Start of Block

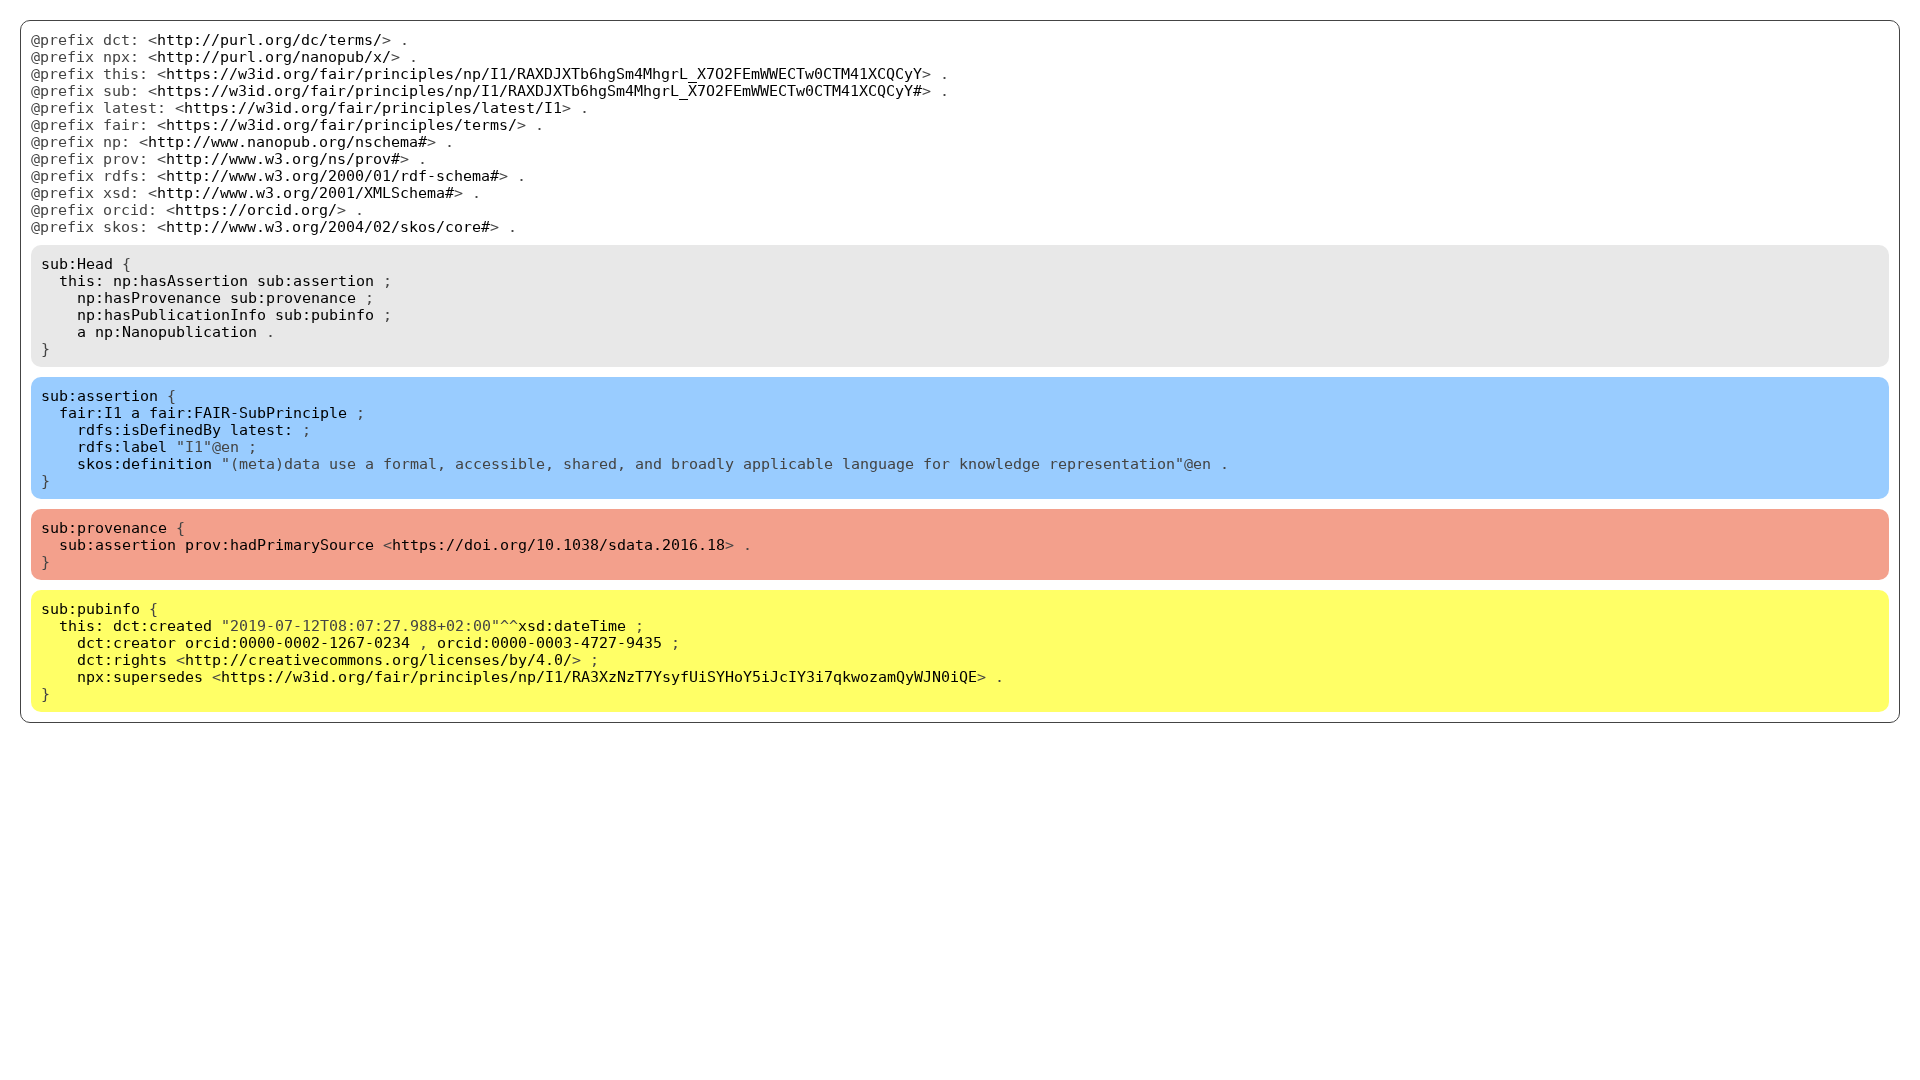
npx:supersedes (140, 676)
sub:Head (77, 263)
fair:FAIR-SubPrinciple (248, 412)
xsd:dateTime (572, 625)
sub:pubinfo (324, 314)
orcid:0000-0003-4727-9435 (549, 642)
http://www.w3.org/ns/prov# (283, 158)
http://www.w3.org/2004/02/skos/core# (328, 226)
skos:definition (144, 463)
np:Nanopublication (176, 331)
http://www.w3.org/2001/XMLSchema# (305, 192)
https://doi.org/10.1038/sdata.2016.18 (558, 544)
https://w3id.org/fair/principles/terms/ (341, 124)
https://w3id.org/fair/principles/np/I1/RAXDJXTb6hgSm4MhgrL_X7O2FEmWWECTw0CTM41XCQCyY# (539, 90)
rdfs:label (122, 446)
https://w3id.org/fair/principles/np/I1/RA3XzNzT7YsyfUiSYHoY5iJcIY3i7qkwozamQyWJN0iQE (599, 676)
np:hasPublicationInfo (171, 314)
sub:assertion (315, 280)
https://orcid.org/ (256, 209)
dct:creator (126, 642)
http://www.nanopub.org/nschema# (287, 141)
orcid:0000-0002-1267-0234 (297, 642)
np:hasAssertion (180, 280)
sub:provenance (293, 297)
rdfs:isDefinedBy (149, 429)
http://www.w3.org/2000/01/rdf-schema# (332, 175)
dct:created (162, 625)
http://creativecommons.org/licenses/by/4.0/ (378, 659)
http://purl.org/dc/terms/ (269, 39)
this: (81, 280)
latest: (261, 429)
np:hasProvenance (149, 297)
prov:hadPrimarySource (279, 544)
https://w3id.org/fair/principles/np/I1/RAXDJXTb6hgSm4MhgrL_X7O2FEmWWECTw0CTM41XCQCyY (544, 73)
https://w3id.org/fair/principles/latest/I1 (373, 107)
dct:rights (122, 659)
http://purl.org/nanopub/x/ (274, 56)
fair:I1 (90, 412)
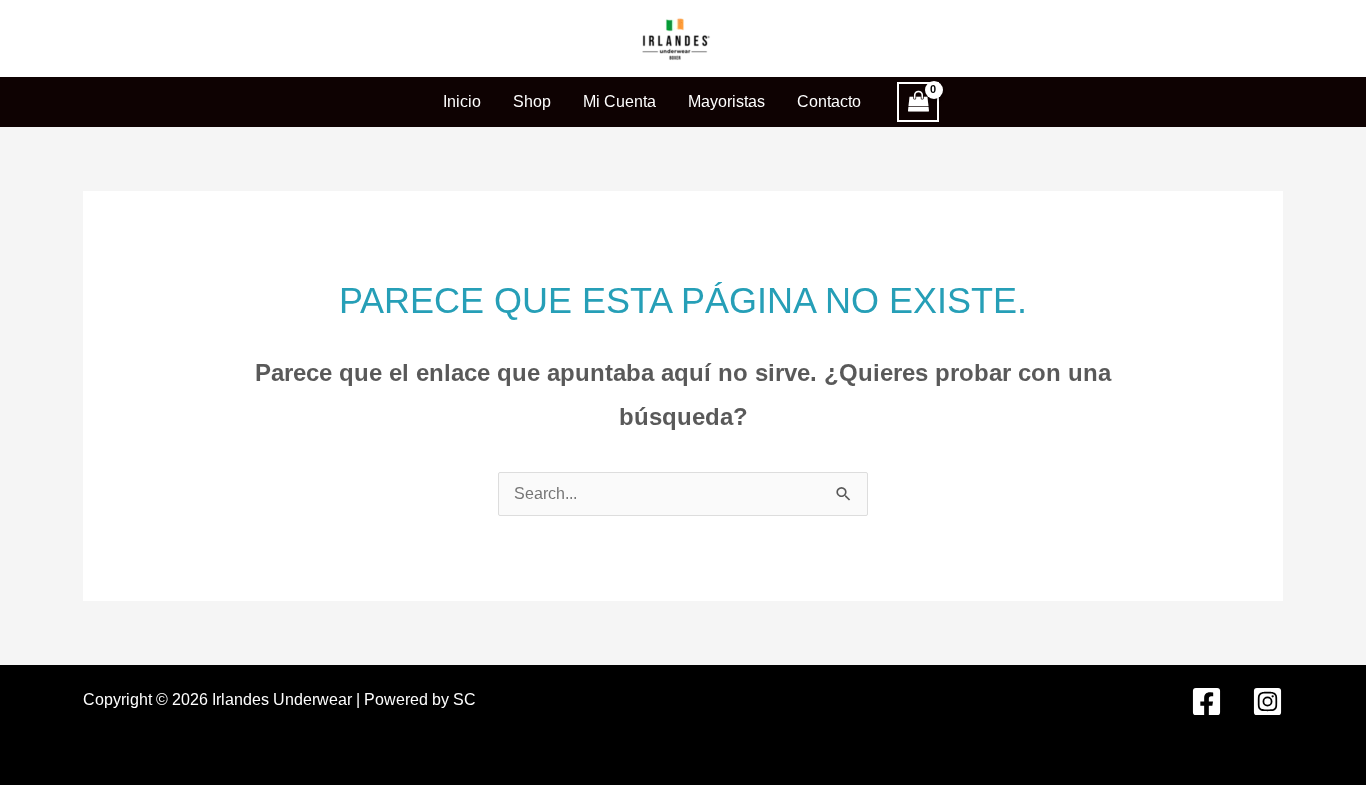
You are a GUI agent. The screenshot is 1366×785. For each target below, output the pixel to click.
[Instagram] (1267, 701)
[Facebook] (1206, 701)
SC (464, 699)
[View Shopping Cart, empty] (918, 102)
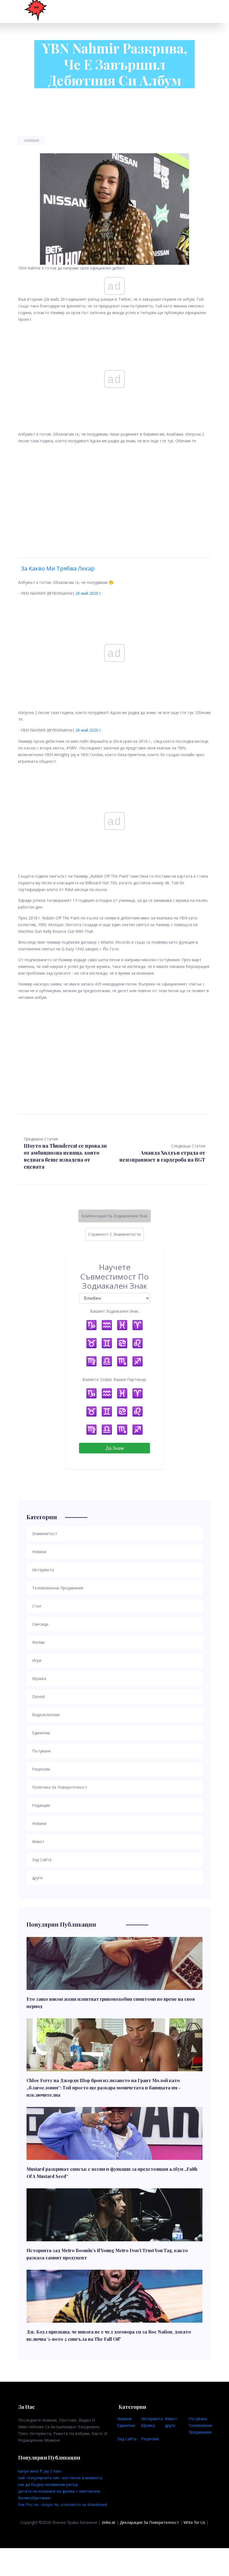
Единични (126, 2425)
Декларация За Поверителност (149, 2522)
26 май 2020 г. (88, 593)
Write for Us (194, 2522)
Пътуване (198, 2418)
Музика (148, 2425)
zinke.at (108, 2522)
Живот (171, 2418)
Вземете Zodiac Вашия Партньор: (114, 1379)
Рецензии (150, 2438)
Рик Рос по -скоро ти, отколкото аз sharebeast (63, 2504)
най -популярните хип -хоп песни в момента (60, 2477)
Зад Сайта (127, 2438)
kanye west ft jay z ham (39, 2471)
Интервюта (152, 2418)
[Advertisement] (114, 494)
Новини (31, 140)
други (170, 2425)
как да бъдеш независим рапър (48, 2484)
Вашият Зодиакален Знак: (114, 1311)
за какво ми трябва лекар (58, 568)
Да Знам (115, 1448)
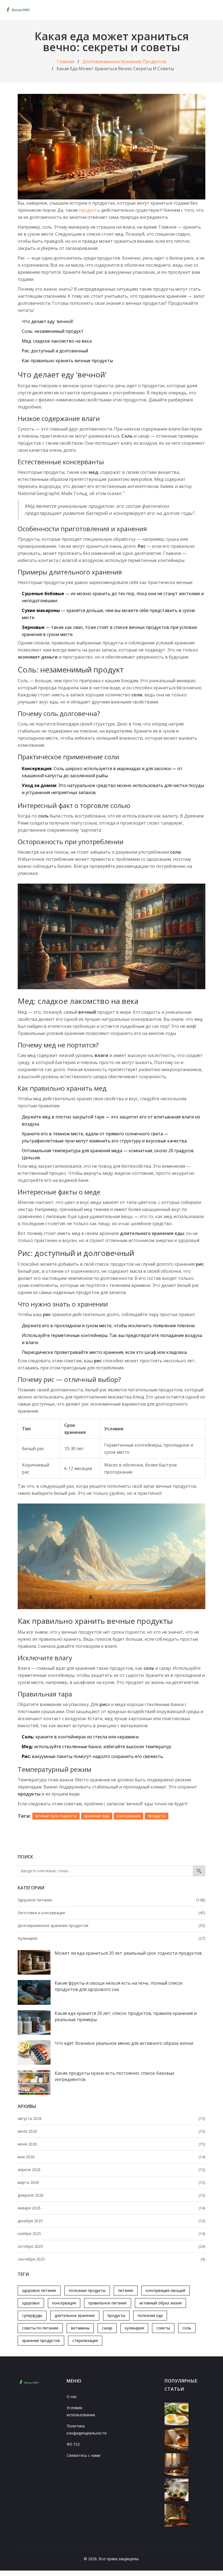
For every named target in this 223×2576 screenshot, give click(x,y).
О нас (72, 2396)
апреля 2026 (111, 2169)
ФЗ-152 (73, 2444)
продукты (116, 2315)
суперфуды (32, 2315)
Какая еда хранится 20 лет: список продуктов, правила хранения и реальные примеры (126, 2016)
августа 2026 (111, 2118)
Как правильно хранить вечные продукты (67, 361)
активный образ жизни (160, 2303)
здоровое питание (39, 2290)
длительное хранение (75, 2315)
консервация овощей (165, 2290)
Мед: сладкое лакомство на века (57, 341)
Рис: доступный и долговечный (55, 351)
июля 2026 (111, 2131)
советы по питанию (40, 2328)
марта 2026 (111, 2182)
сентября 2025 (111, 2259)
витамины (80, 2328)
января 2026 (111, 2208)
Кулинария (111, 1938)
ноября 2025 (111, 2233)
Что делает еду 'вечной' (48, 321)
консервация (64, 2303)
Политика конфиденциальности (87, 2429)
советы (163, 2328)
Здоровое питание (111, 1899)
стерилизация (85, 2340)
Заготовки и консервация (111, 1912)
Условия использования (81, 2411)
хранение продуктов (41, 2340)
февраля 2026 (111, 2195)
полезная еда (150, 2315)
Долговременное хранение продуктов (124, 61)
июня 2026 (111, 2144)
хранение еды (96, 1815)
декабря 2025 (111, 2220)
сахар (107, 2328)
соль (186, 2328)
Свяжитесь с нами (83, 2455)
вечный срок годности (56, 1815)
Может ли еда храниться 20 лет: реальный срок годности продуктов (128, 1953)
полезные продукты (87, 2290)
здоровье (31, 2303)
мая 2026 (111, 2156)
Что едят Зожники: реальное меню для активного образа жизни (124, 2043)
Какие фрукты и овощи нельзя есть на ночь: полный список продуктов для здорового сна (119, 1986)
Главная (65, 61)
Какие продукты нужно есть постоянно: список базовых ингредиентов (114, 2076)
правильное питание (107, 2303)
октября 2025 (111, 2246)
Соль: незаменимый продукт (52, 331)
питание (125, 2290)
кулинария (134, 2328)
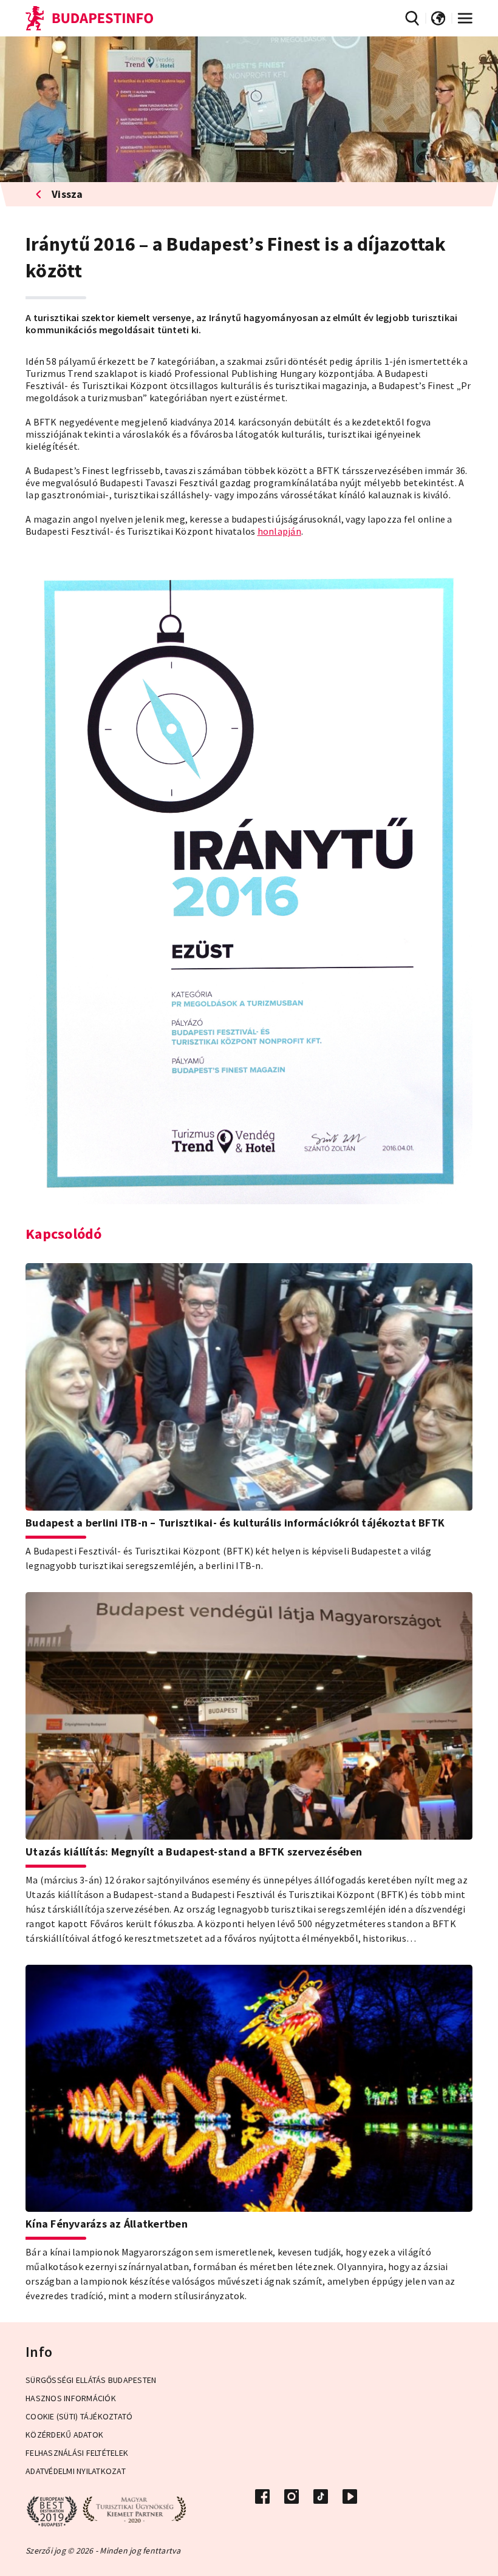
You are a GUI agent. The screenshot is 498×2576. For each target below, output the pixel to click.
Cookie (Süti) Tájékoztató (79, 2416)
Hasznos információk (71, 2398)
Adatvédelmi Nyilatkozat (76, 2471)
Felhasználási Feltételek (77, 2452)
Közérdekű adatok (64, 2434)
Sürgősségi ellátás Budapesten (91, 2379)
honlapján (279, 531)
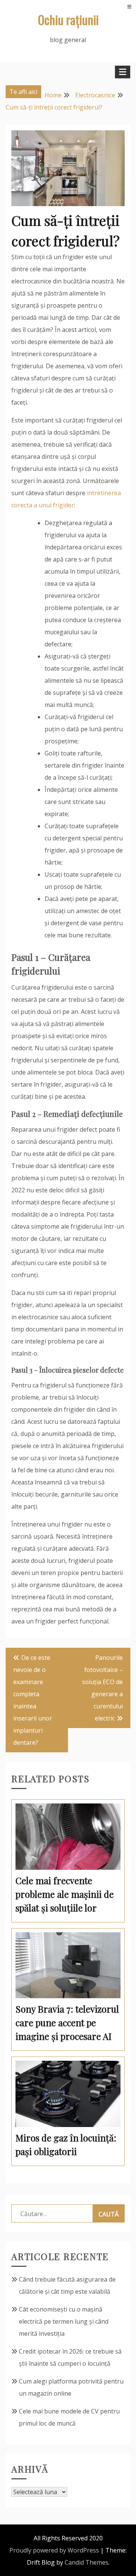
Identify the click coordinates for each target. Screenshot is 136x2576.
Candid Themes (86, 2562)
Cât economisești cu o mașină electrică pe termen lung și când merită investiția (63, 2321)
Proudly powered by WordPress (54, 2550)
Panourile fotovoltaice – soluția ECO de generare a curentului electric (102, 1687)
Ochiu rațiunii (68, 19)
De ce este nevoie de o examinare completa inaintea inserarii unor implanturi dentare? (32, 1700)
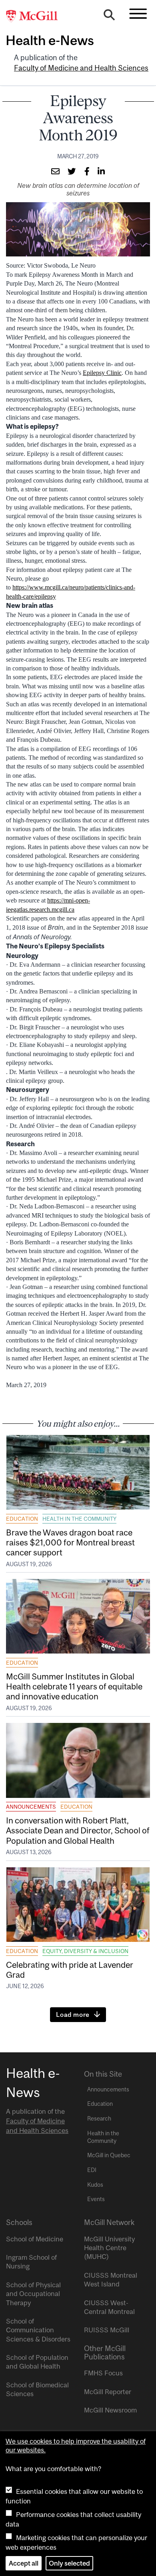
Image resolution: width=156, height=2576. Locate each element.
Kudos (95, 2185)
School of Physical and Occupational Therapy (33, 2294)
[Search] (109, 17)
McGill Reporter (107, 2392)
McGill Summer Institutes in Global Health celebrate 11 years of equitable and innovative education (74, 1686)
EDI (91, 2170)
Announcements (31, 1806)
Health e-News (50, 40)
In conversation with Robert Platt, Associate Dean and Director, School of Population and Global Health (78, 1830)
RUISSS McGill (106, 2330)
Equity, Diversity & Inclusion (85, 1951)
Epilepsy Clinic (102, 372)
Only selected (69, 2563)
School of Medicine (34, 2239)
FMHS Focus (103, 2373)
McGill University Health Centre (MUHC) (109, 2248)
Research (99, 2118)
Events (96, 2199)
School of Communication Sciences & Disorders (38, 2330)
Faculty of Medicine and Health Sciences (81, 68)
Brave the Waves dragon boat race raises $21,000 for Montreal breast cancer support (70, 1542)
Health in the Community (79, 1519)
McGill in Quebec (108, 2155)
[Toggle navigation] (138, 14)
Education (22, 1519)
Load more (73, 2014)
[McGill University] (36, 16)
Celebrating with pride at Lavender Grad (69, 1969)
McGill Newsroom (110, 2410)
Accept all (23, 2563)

End of Block

Print exactly the lines above that run from the one with "най -популярните хип" down to the one with "Рис: доступный и долговечный (55, 351)", and omit the pictures.

> Response area
най -популярните хип -хоп песни в момента (60, 2477)
Зад Сайта (127, 2438)
kanye west ft jay z ham (39, 2471)
Интервюта (152, 2418)
[Advertisement] (114, 494)
Новини (31, 140)
други (170, 2425)
как да бъдеш независим рапър (48, 2484)
Вашият Зодиакален Знак: (114, 1311)
за какво ми трябва лекар (58, 568)
Да Знам (115, 1448)
For every named target in this 223×2576 screenshot, give click(x,y).
О нас (72, 2396)
апреля 2026 (111, 2169)
ФЗ-152 (73, 2444)
продукты (116, 2315)
суперфуды (32, 2315)
Какая еда хранится 20 лет: список продуктов, правила хранения и реальные примеры (126, 2016)
августа 2026 (111, 2118)
Как правильно хранить вечные продукты (67, 361)
активный образ жизни (160, 2303)
здоровое питание (39, 2290)
длительное хранение (75, 2315)
консервация овощей (165, 2290)
Мед: сладкое лакомство на века (57, 341)
Рис: доступный и долговечный (55, 351)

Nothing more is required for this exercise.